Tuesday
Oct092007
Angst and a Quote
Tuesday, October 9, 2007 at 06:36AM
Tim or Naomi posted a great quote by B.H. Carrol about creeds today. I quickly put it in my collection of quotes, with proper attribution, both for the quote and where I found it.
I didn't always do that. I've been collecting quotes for well over 25 years now and in the beginning, I wasn't so careful about recording WHO made the quote or WHERE I had come across it. Today's quote is a case in point. I have no idea who wrote the words I am sharing with you today. It runs in my mind that it may have been J. Gresham Machen, but I honestly don't know. Google didn't help. Maybe one of my readers will know. I'd be grateful to know.

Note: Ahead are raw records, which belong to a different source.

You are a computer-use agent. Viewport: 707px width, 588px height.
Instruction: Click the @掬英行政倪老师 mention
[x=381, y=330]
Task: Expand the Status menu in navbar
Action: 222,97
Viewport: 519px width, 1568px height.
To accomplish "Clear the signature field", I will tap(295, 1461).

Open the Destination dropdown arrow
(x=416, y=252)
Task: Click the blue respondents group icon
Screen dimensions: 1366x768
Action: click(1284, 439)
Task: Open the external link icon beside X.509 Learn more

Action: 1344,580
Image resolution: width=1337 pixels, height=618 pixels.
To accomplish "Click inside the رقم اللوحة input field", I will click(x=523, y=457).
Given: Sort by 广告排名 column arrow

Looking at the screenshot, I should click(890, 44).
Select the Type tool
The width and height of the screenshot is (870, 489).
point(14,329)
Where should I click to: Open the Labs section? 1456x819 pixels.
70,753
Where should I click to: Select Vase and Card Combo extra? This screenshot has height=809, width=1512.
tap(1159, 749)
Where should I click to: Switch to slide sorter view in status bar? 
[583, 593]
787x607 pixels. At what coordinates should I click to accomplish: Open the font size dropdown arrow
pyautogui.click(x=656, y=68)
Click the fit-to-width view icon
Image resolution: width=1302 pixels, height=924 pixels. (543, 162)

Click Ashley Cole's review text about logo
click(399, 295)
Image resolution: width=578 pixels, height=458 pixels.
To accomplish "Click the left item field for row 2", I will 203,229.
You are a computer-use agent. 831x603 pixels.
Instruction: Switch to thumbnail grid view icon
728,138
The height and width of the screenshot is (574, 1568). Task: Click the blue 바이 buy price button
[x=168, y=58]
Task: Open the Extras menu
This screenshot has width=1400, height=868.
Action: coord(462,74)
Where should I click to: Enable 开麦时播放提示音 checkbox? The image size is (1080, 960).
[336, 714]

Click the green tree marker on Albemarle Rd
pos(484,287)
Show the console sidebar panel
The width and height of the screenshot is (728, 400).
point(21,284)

I would also like to remind everyone of the logical conclusion of certain lines of thought.
If you say that confessions are fallible, you must include your own. Everyone who has believed the Bible's words are true has a confession to make. The authors of the WCF and various other confessions, were making a single common confession. This is what we believe the Bible teaches. Certainly, these confessions do not equal the Bible in places they are untrue, which is why they are fallible and the Bible is not. But when the position is taken that confessions are fallible, the person making such a statement also places his own confession into this as well.
Individual confessions are not warranted from Scripture. The writer of Hebrews does not encourage us to hold fast to your confession, but hold fast to our confession. I am in no way saying that the writer had the WCF in mind when he wrote these words, but the concept should be clear. It is our confession, it is what we believe collectively. What we believe, then, becomes a gloss, not only for our fathers, but for our children. What do we learn? We learn our confession. What do we teach? We teach our confession.
The fallacy of believing that holding to confessions is more impure than holding to no confession at all has the logical conclusion of placing one's own confession above all else. There is no one man who has infallibly interpreted Scripture. Therefore, the impurity of the confession is more with an individual, than it is with a corporate expression of the body of Christ. Just because we have examples of profane and blasphemous confessions, does not mean that all confessions are not to be trusted.
Additionally, where are we told to be individual in the body of Christ? Where are we told to form our own opinion? Where are we told that the Spirit speaks and illumines our individual efforts above the corporate efforts? Yes, the Bereans did search for themselves, but we are mistaken if we think that each one went to his own house and made his own discoveries. The Christian faith is not about the individual. God has a people. God does not have persons.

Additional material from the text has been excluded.